Team Building Activities That Work, Part 1
Team building activities are an important way to help colleagues learn to trust each other and better understand each other’s abilities. It’s especially fun to do around the holidays! But what team building activities are best for your team?
We’ve all heard about walking on hot coals or becoming “blood brothers,” the trust experiment where you fall back into your teammates’ awaiting hands. But do these team building activities really work? Short of having burned feet and hurt backs, I’m skeptical! As the holidays approach and year-end parties are being planned, here are a few better ideas for bringing your team together:
Mine field: This is a great exercise if you have a large room or outdoor field. Set up a ‘mine field’ using chairs, balls, cones, boxes, or any other object that could potentially be an obstacle and trip someone up. Leave enough space between the objects for someone to walk through. Next, divide your group into pairs. Blindfold one person; this person is not allowed to talk. Ask his or her partner to stay outside the mine field, and give verbal directions, helping the mine walker avoid the obstacles in order to reach the other side of the area.
Before you begin, allow partners a few minutes to plan how they’ll communicate. Then, make sure there are consequences when people hit an obstacle. For example, perhaps they have to start again from the beginning.
This is a great way to build communication and trust amongst co-workers who may not work together on a regular basis or with colleagues who only focus on work-related tasks.
Broken Email: On a table, place as many pieces of paper with a pen as you have teams. Have pre-made simple images (called “emails” in this game — examples: Heart, Tree, Smiley Face, Star, Stickman). Have the teams line up in a straight line in front of their piece of paper on the table. Instruct them that there is to be no talking. The person at the back of the line (furthest from the table) on each team is shown a simple image we call the “email.” The image is then taken away. Once one person from each team has seen the image, he/she must then draw that image with their finger on the back of the person in front of them. That next person draws on the back of the person in front of them what they think the person behind them drew on their back. It continues down the line until it reaches the person standing at the table with the paper and pen. That person draws the image on the piece of paper. Once all teams are finished, the original image or “email” is revealed. The team who drew the correct image wins. Again, this is an effective tool for communication within teams and also adds some humor in trying to figure out what your colleague is drawing on your back!

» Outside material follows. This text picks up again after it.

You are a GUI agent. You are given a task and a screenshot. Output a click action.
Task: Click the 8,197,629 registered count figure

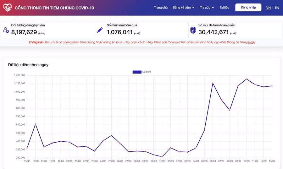click(24, 32)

The Team Band: Have a variety of rhythm instruments: tambourines, drums, bells, whistles, shakers, maracas, kazoos. This activity can be led by a musician with a guitar or other instrument, a singer, or anyone. Encourage people to think of PLAYING music, not to be intimidated by whether or not they have musical skills or talents. Invite people to play along with the free-form rhythm or a familiar song or tune begun by the leader. Encourage people to switch and trade instruments as they please. In the debrief, discuss the experience. Prompts can include: Did you listen to each other? How would you do it differently if you were the band leader? Are there lessons about collaboration?
Only YOU know your team and what folks will react to and really take in. It’s a fun way to kick off an annual meeting or holiday lunch. Have fun planning and make sure your team has FUN doing it! That’s what it’s all about!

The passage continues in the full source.